Giovani in Italia, tra crisi e "inattività volontaria" - Diritto di critica
Sempre meno, sempre più scoraggiati e pure sempre più impigriti: il dato sulla gioventù italiana che emerge dall’ultimo studio del Censis non è certo incoraggiante. Se da un lato infatti i giovani in Italia sarebbero “in via d’estinzione” – in calo del 12,7% negli ultimi 10 anni e dimezzati negli ultimi 20 – dall’altro quelli che restano vivrebbero una situazione di stallo generalizzata: la sfiducia nel futuro generata dalla crisi andrebbe così a sommarsi ad una percentuale di giovani caratterizzati da “inattività volontaria” prima in Europa. Una realtà che, a ben guardare, tanto nuova non è: ma snocciolare i dati serve probabilmente a dare le misure reali di un fenomeno – quello delle problematiche del mondo dei giovani – che finora, forse, è rimasto relegato ai salotti televisivi e politici e alle campagne elettorali.
Secondo il Censis, il dato italiano di “nullafacenza giovanile”, ovvero di quei giovani “non interessati a lavorare o a studiare” si aggirerebbe attorno all’11%: all’incirca tre volte tanto quello di altri paesi europei quali la Germania (3,6%), la Francia (3,5%) o l’Inghilterra (1,7%), e ben superiore alla media europea del 3,4%. Alla base della rinuncia alla ricerca di un lavoro da parte di una così alta percentuale di giovani in Italia ci sarebbe principalmente – ma non solo – la tristemente famosa crisi, che diffonde soprattutto tra le nuove generazioni un senso di sfiducia ed impotenza, per cui «molti giovani – scrive il Censis nel rapporto – guardano all’inattività come a un’alternativa possibile di vita».
Sebbene tra le cause principali, la crisi da sola non basterebbe a spiegare l’apatia generalizzata che pare caratterizzare i giovani italiani, dal momento che in un Paese simile all’Italia per situazione sociale ed economica – la Spagna, dove la disoccupazione giovanile nel 2010 era arrivata al 41,6% – il tasso di Neet (dall’acronimo inglese “Not in education, employment or training”), cioè di persone che hanno smesso di cercare lavoro e non studiano, è dello 0,5%, contro l’11,2 % in Italia (dove la disoccupazione è invece del 27,8%). Alle difficoltà economiche attuali andrebbero dunque a sommarsi anche «la funzione di ammortizzatore sociale che le famiglie si sono ormai abituate a svolgere», come ha spiegato il direttore generale del Censis, Giuseppe Roma, all’audizione presso la Commissione Lavoro della Camera, e le scarse probabilità di successo professionale legate all’istruzione superiore o universitaria nel nostro Paese.
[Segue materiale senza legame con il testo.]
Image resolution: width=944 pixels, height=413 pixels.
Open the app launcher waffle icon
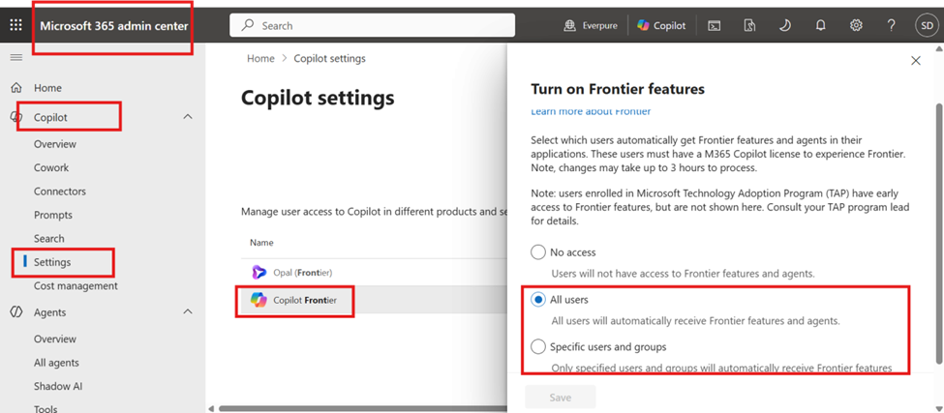pyautogui.click(x=16, y=25)
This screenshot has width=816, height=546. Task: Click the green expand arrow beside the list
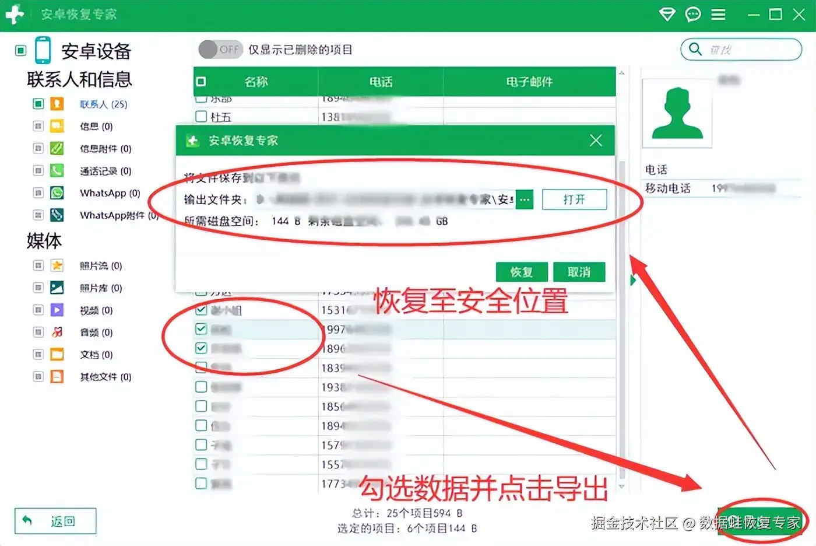pyautogui.click(x=633, y=281)
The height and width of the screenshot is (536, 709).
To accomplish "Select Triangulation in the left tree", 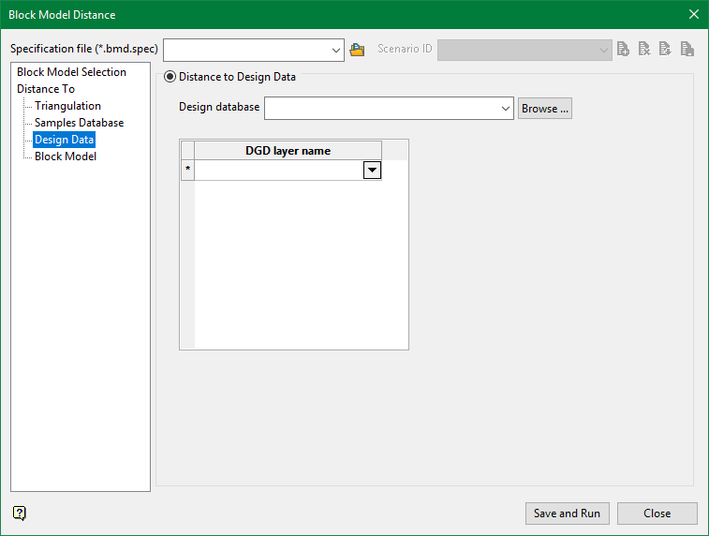I will click(x=67, y=106).
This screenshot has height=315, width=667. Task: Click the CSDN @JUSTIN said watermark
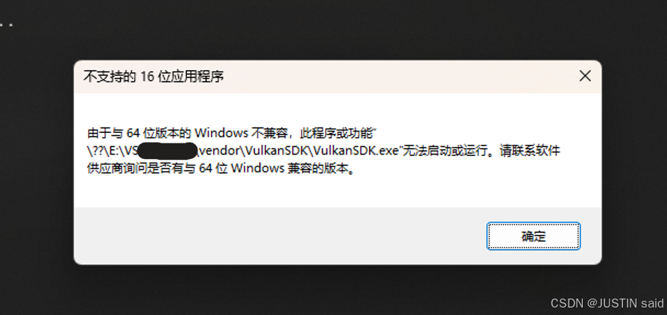click(607, 303)
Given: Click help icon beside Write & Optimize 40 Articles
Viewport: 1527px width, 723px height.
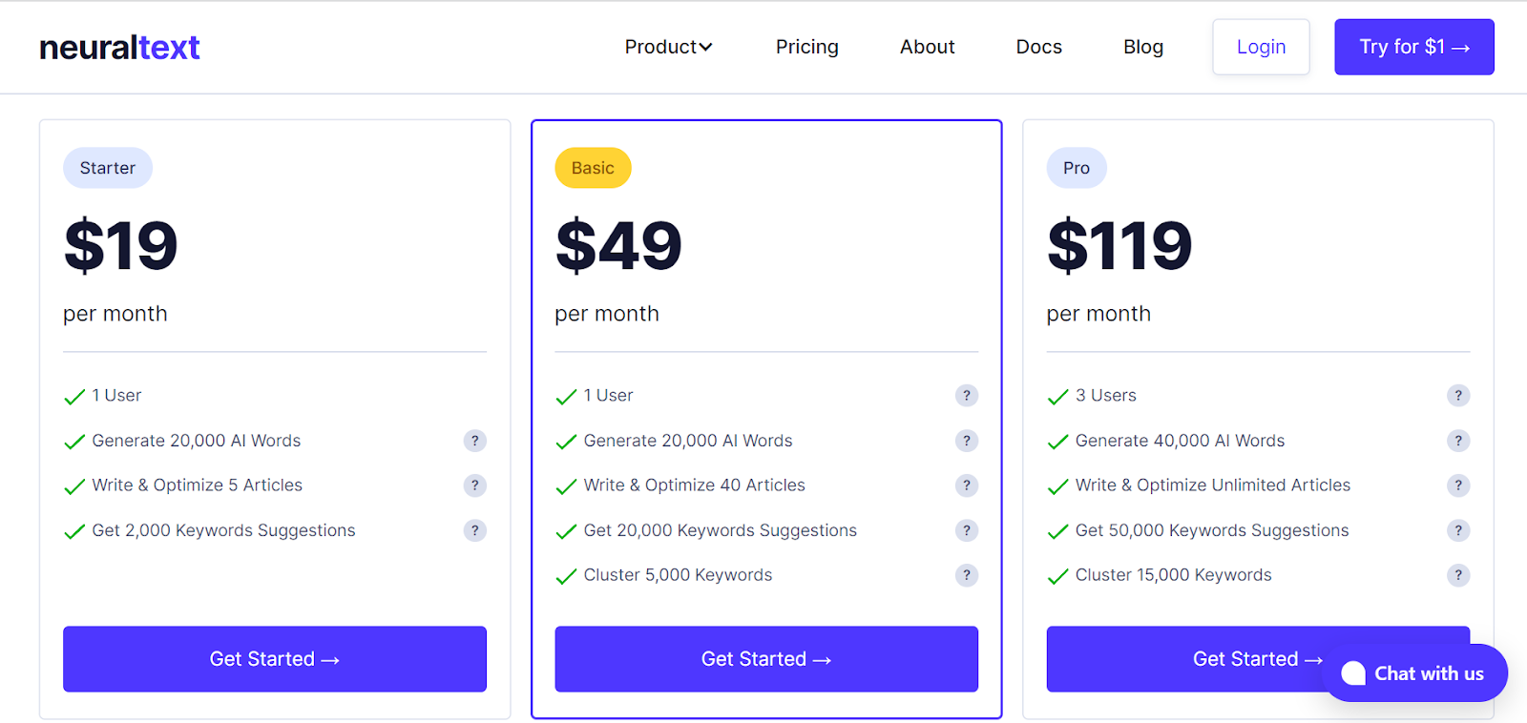Looking at the screenshot, I should [966, 485].
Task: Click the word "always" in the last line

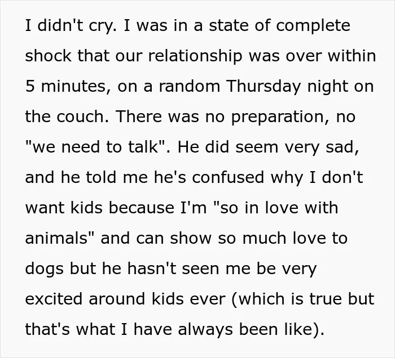Action: coord(205,330)
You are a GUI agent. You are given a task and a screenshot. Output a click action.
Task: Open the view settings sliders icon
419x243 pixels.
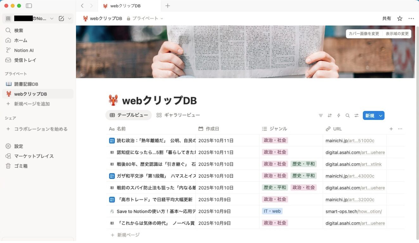(357, 115)
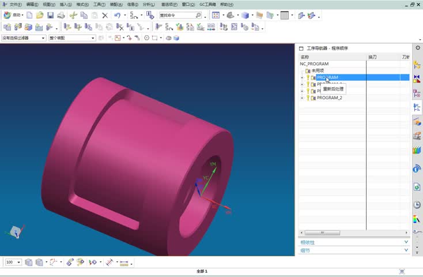Expand the PROGRAM_2 tree node
This screenshot has width=423, height=277.
[x=302, y=98]
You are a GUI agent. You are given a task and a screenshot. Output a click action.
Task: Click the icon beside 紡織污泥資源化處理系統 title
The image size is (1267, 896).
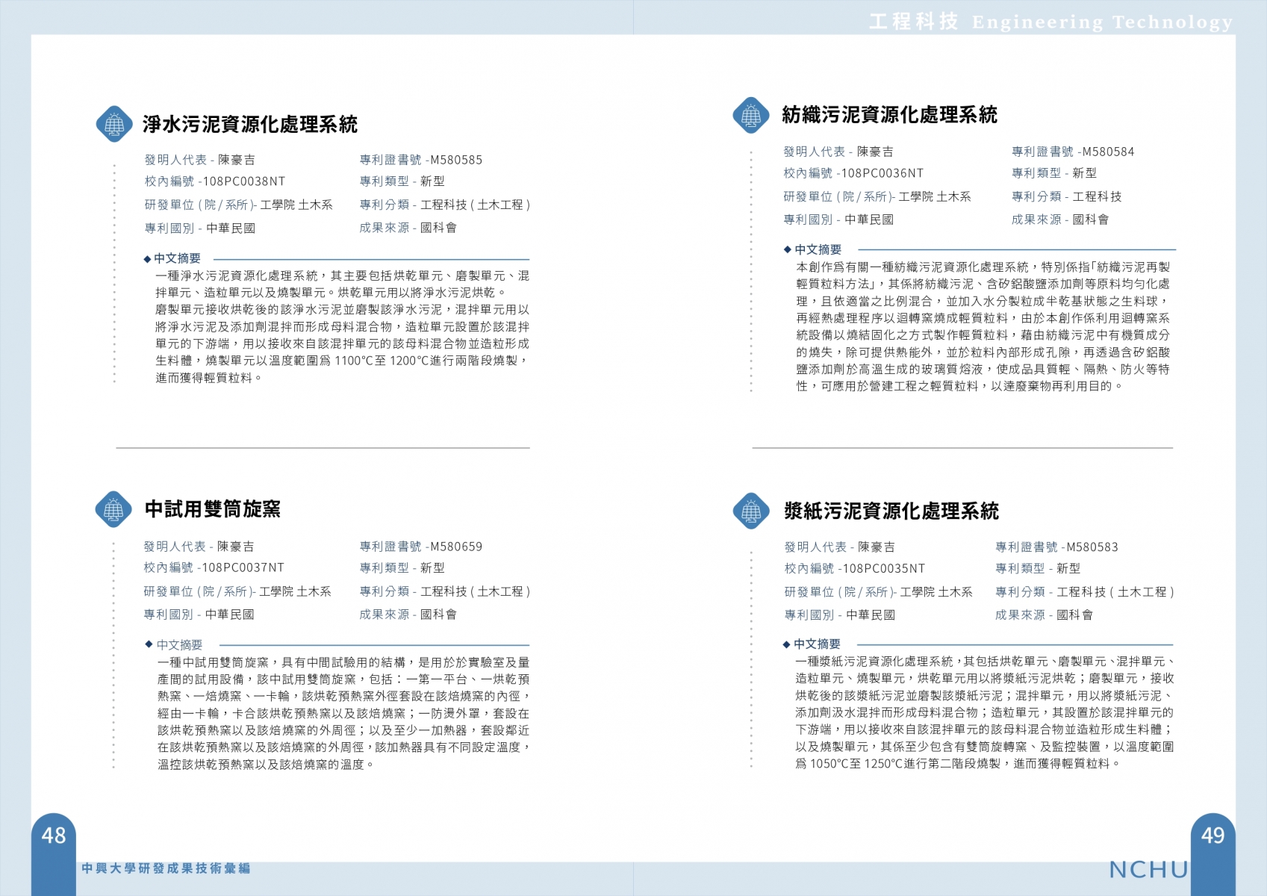(751, 116)
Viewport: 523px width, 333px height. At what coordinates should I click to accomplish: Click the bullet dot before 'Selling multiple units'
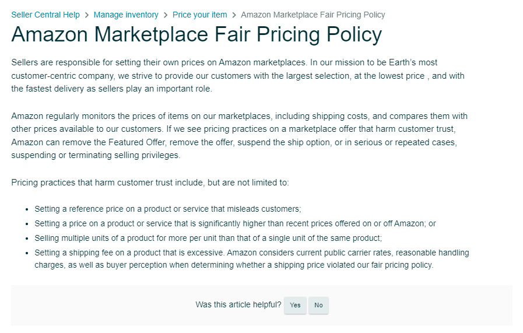[x=27, y=239]
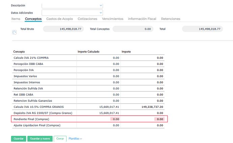
Task: Select the Conceptos tab
Action: [33, 19]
L’Italia infatti ha evidenziato negli ultimi anni anche una flessione nel numero di laureati – solo il 20,7% di ragazzi tra i 25 e i 34 anni ha completato gli studi, contro una media europea del 33% – motivata dalla difficoltà per i giovani in possesso di una laurea di accedere al mondo del lavoro nel nostro Paese e dalla tendenza tutta italiana di impiegare i laureati in lavori sottoqualificati o incoerenti con il titolo di studio in possesso. Questo fenomeno, secondo il presidente del centro di ricerca, Gian Maria Fara, «è in continua crescita e provoca mobilità sociale discendente e immobilità sociale», abbassando progressivamente il numero dei laureati e rendendo sempre più difficoltoso il loro inserimento in una società “vecchia” e con poco ricambio generazionale anche sul mondo del lavoro.